=== Quoted text ===
In traditional Java, as in most Asian cultures, land forms and urban constructions provide clues to the spiritual values of its people. Monumental temples constituted an effort to capture natural powers, those present also in the sacred sites embedded within the landscape. Spiritual orientations were interwoven with material expression not only in ritual, text and art, but also in architecture, in the reworking of inhabitated space. Cities like Hue, Kyoto or Yogyakarta and temples like Borobudur and Angkor were statements designed to ensure convergence of temporal and spiritual power. They self-consciously wedded human social focus, material construction and spiritual purposes--as did medieval cathedrals. In Java court complexes were designed to focus and protect magical power, providing space for the sacred as a focus of social life.
=== Information supplied ===
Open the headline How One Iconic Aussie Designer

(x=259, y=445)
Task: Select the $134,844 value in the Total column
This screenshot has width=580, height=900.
===
Using the passage on traditional Java, explain in one to three sentences what court complexes in Java were designed to do.

Court complexes in Java were designed to focus and protect magical power. In this way, they provided space for the sacred as a focus of social life.